- [Source document]:
[Begin]

Below is a brief summary of some of the more significant new laws, which will become effective Jan. 1, 2020, unless otherwise specified.

Independent Contractors: “ABC” Test Becomes Law:  AB 5 codifies the “ABC” test that the California Supreme Court announced in the Dynamex case in April 2018, which is used to determine the proper classification between employees and independent contractors under the Industrial Welfare Commission (IWC) Wage Orders. Under AB 5, it will be extremely difficult for workers to be properly classified as an independent contractor and would require the person performing the services be classified as “employees”.  AB 5 and extends the application of the “ABC” test to the Labor Code and Unemployment Insurance Code.

Mandatory Arbitration Prohibited:  This legislation is likely to face considerable legal challenges as the law now prohibits employers from requiring an applicant for employment or current employee to agree to mandatory arbitration for a violation of the California Fair Employment and Housing Act or the Labor Code as a condition of employment.  This law purports to make illegal workplace arbitration agreements that are entered into, modified, or extended on or after January 1, 2020.   (AB 51)

Arbitration Fees to Be Paid by Employer: The “Forced Arbitration Accountability Act” requires an employer to pay arbitration initiation fees within 30 days after the due date. If the employer does not pay the fees in a timely manner, the employer will be in material breach of the arbitration agreement and, in default of the arbitration, and this will result in the employer being deemed to have waived its right to compel arbitration. If the employer breaches, the employee can then proceed in a court of appropriate jurisdiction. (SB 707)

[End]

- [Stored records]:
[Begin]

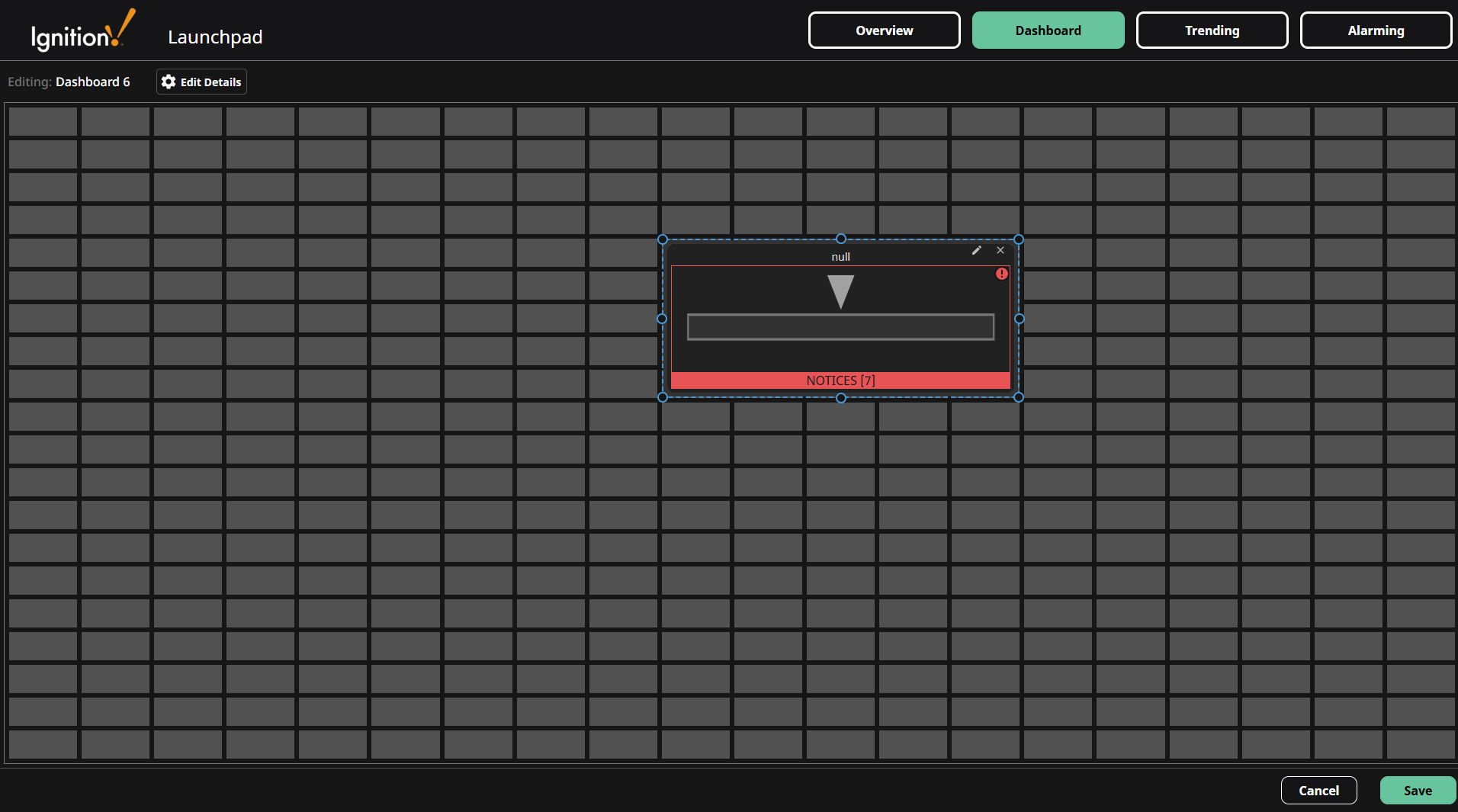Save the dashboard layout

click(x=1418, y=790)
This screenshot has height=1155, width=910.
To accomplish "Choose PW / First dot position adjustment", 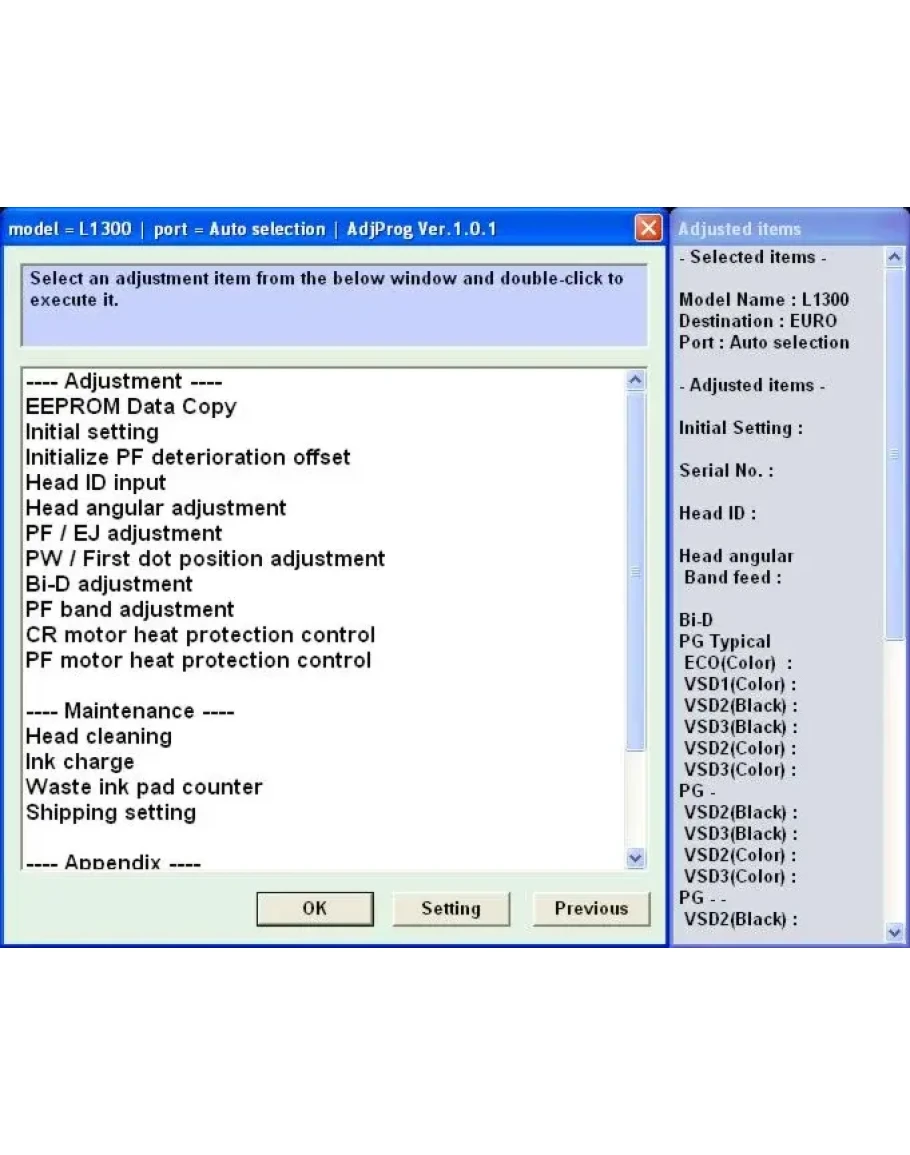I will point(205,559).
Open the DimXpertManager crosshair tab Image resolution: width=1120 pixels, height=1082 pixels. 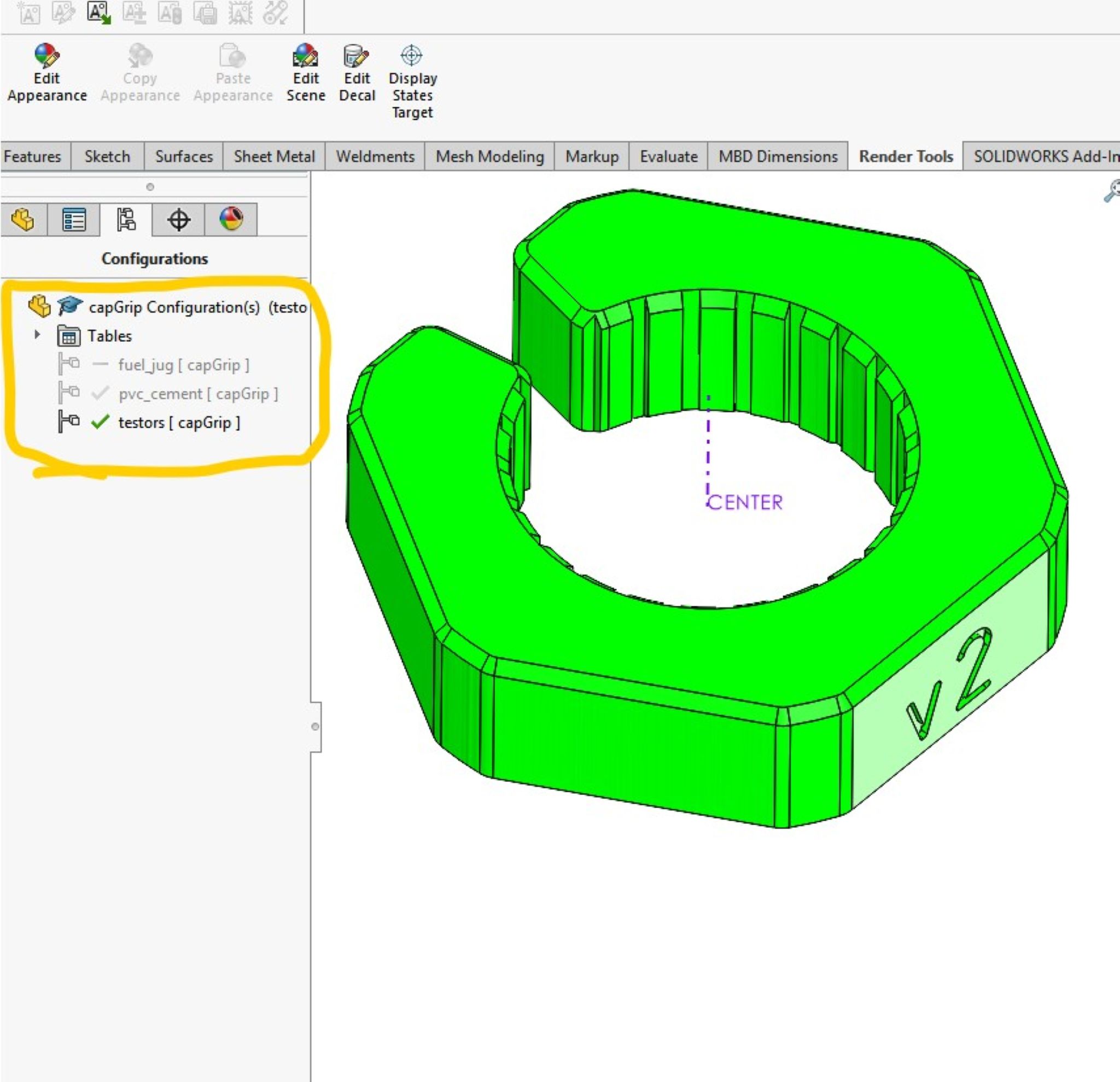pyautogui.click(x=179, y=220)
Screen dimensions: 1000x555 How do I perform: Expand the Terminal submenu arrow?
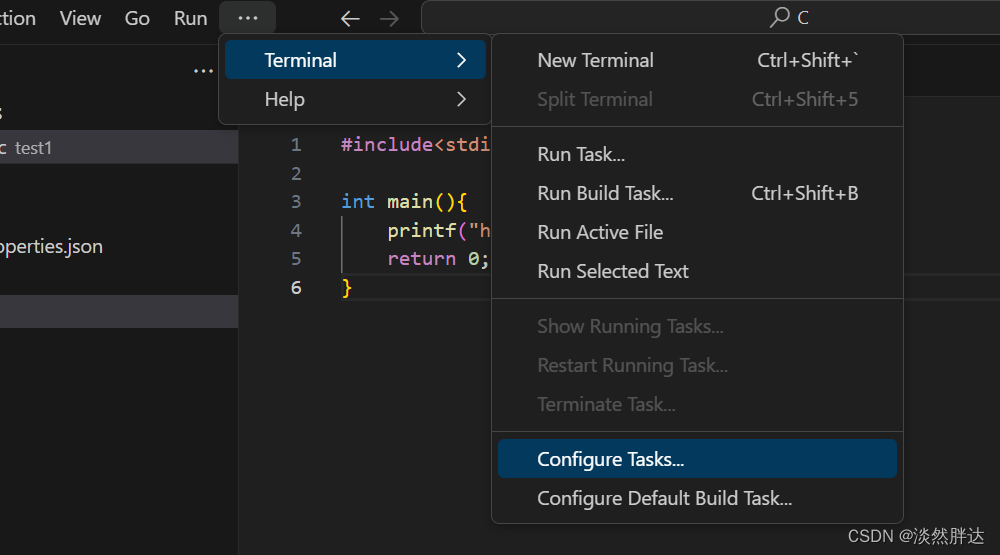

[End]

- [To-do list]:
[a] In the summary of new employment laws, how many days after the due date does an employer have to pay arbitration initiation fees?
[b] Print the passage of the summary of new employment laws starting at "Mandatory Arbitration Prohibited:  This" and ending at "2020.   (AB 51)", with no changes.

- [Outputs by task]:
[a] Within 30 days after the due date.

[b]
Mandatory Arbitration Prohibited:  This legislation is likely to face considerable legal challenges as the law now prohibits employers from requiring an applicant for employment or current employee to agree to mandatory arbitration for a violation of the California Fair Employment and Housing Act or the Labor Code as a condition of employment.  This law purports to make illegal workplace arbitration agreements that are entered into, modified, or extended on or after January 1, 2020.   (AB 51)